Paris-Match et le syndrome de Voltaire

L'affaire de la "reine-nègre" - VLB


Invité à l’émission Christiane Charette du 15 mai, le rédacteur en chef de Paris-Match a annoncé que le numéro du 22 juin sera consacré à Michaëlle Jean. Questionné sur la polémique entourant la personne de la « presque-reine», Gilles-Martin Chauffier a semblé interloqué: «C’est quoi la polémique ? – C’est qu’elle est ici la représentante de la reine d’Angleterre » lui a répondu l’animatrice. Et Chauffier de répondre: «Qu’est-ce que ça dérange ? Madame est belle et intelligente et, quelle stupeur, il y a encore à peine trois ans, elle était française!» Et d’origine antillaise: syndrome de Voltaire que cet éblouissement pour les Antilles…et pour une de ses ressortissantes.
Contrairement à la gaullienne, les faiseurs d’opinion de la France sarkozienne ressemblent à leurs pareils du temps de la guerre de Sept Ans alors que la survie des colonies en Amérique ne pesait pas lourd dans la balance. Tout ça, par la faute de Voltaire car c’est beaucoup sous l’influence qu’il avait sur la Pompadour que Louis XV s’est finalement décidé à préférer les Antilles aux «quelques arpents de neiges », dans les négociations qui ont mené au Traité de Paris de 1763.
Dans Essai sur les mœurs et esprits des nations paru dix ans plus tôt, Voltaire se demandait pourquoi dépenser tant pour une terre de Caïn alors que «les Anglais avaient pris possessions des meilleures terres et des plus avantageusement situées qu'on puisse posséder dans l'Amérique septentrionale au delà de la Floride.» À propos de 1608, il ironise: «deux ou trois marchands de Normandie équipèrent quelques vaisseaux et établirent une colonie dans le Canada, pays couvert de neiges et de glaces huit mois de l'année, habité par des barbares, des ours et des castors.» Dans Candide paru quelques mois à peine avant la bataille des plaines, on retrouve la célèbre expression: «Vous savez que ces deux nations sont en guerre pour quelques arpents de neige vers le Canada, et qu’elles dépensent pour cette belle guerre beaucoup plus que tout le Canada ne vaut.»

**Données enregistrées**
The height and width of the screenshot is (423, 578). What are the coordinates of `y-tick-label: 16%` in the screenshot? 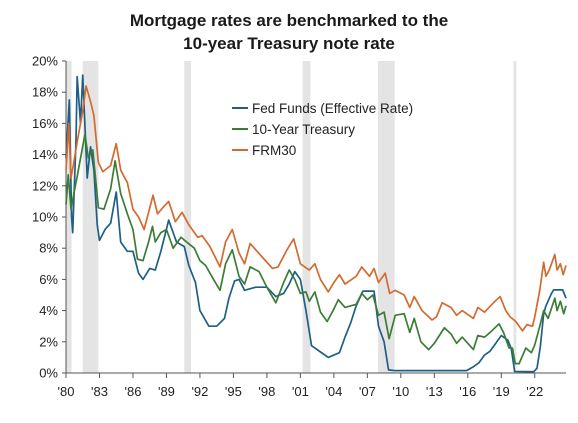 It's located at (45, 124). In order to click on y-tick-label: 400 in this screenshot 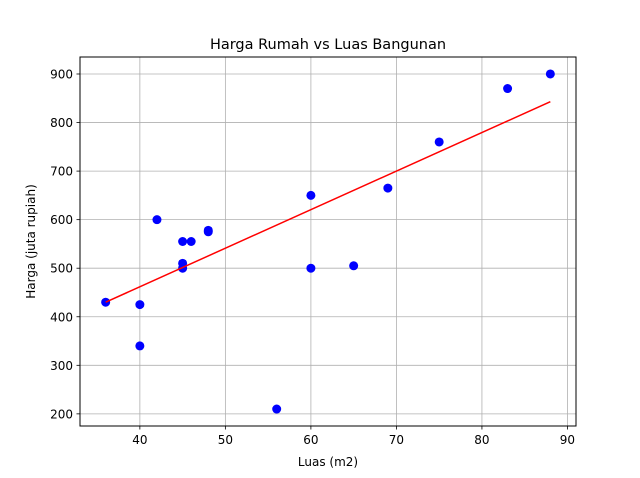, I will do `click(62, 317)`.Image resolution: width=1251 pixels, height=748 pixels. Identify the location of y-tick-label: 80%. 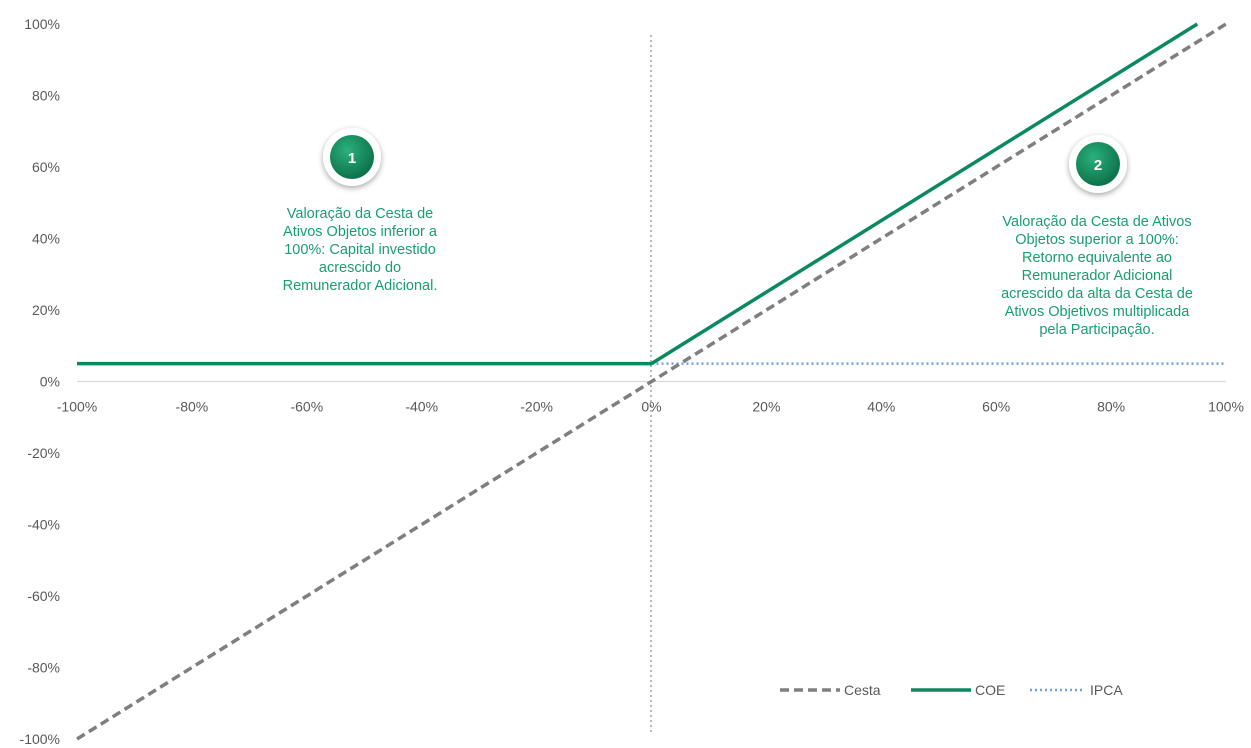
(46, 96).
--
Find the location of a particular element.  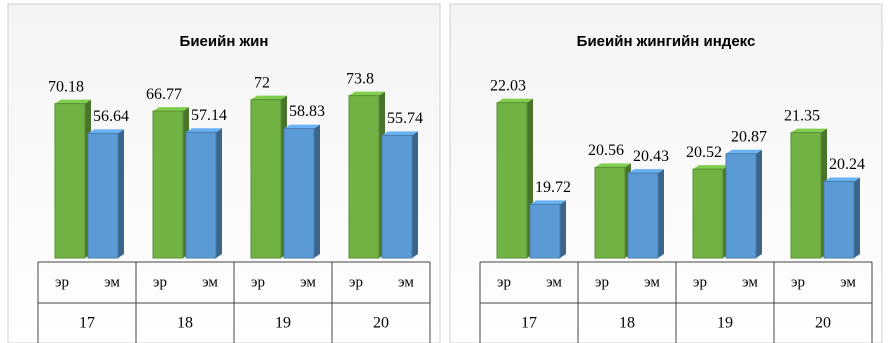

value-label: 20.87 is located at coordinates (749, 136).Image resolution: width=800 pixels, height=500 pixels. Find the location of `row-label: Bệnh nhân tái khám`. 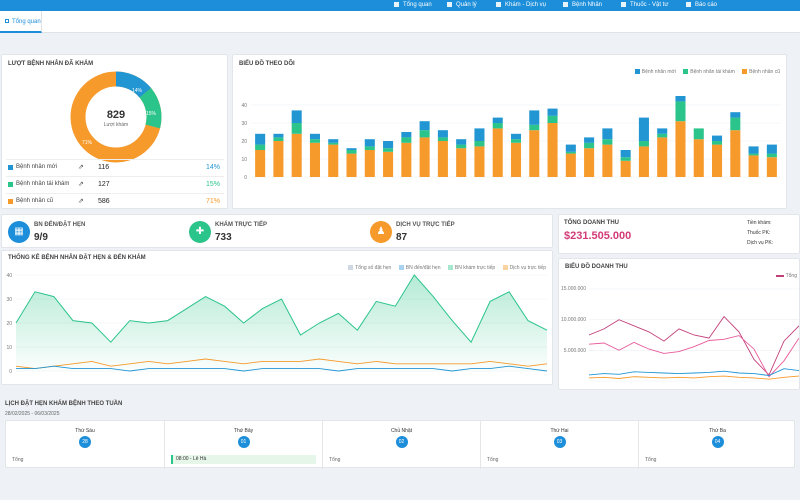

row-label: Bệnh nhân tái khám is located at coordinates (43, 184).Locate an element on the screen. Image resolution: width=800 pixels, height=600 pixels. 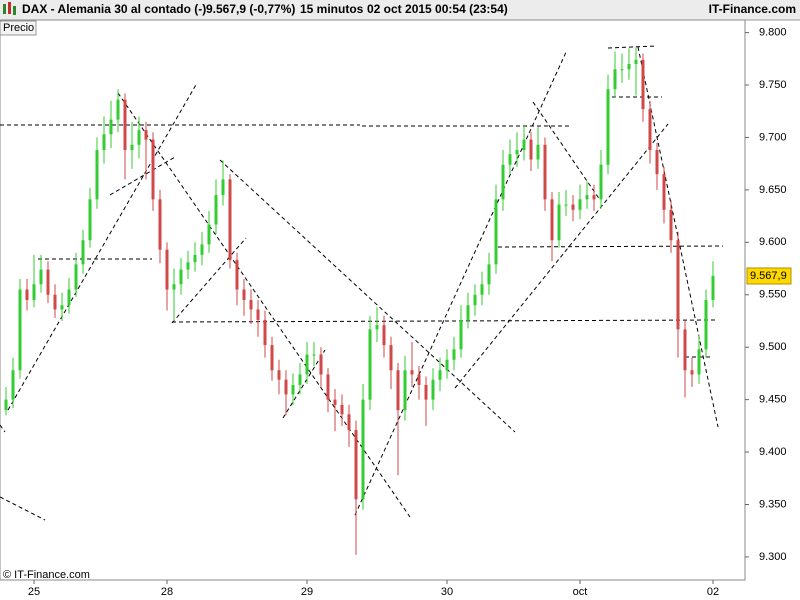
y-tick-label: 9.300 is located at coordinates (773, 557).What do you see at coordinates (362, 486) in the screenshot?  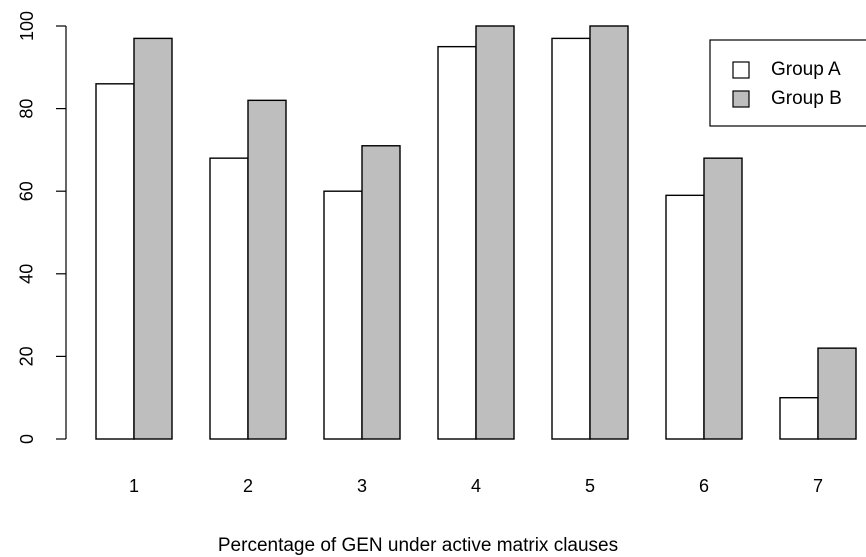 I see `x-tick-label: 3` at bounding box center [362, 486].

**À faire**
A: Réponds à ces questions à partir du texte sur Paris-Match et Voltaire :
(i) À quelle date paraîtra le numéro de Paris-Match consacré à Michaëlle Jean ?
(ii) Quel traité a été conclu en 1763 ?
(iii) D'après Voltaire, combien de mois par an le Canada est-il couvert de neiges et de glaces ?
B: Renvoie sans rien changer le passage du texte sur Paris-Match et Voltaire qui va de « Invité à l’émission » à « de ses ressortissantes. ».

**Corrigés**
A:
(i) Le 22 juin.
(ii) Le Traité de Paris.
(iii) Huit mois.

B:
Invité à l’émission Christiane Charette du 15 mai, le rédacteur en chef de Paris-Match a annoncé que le numéro du 22 juin sera consacré à Michaëlle Jean. Questionné sur la polémique entourant la personne de la « presque-reine», Gilles-Martin Chauffier a semblé interloqué: «C’est quoi la polémique ? – C’est qu’elle est ici la représentante de la reine d’Angleterre » lui a répondu l’animatrice. Et Chauffier de répondre: «Qu’est-ce que ça dérange ? Madame est belle et intelligente et, quelle stupeur, il y a encore à peine trois ans, elle était française!» Et d’origine antillaise: syndrome de Voltaire que cet éblouissement pour les Antilles…et pour une de ses ressortissantes.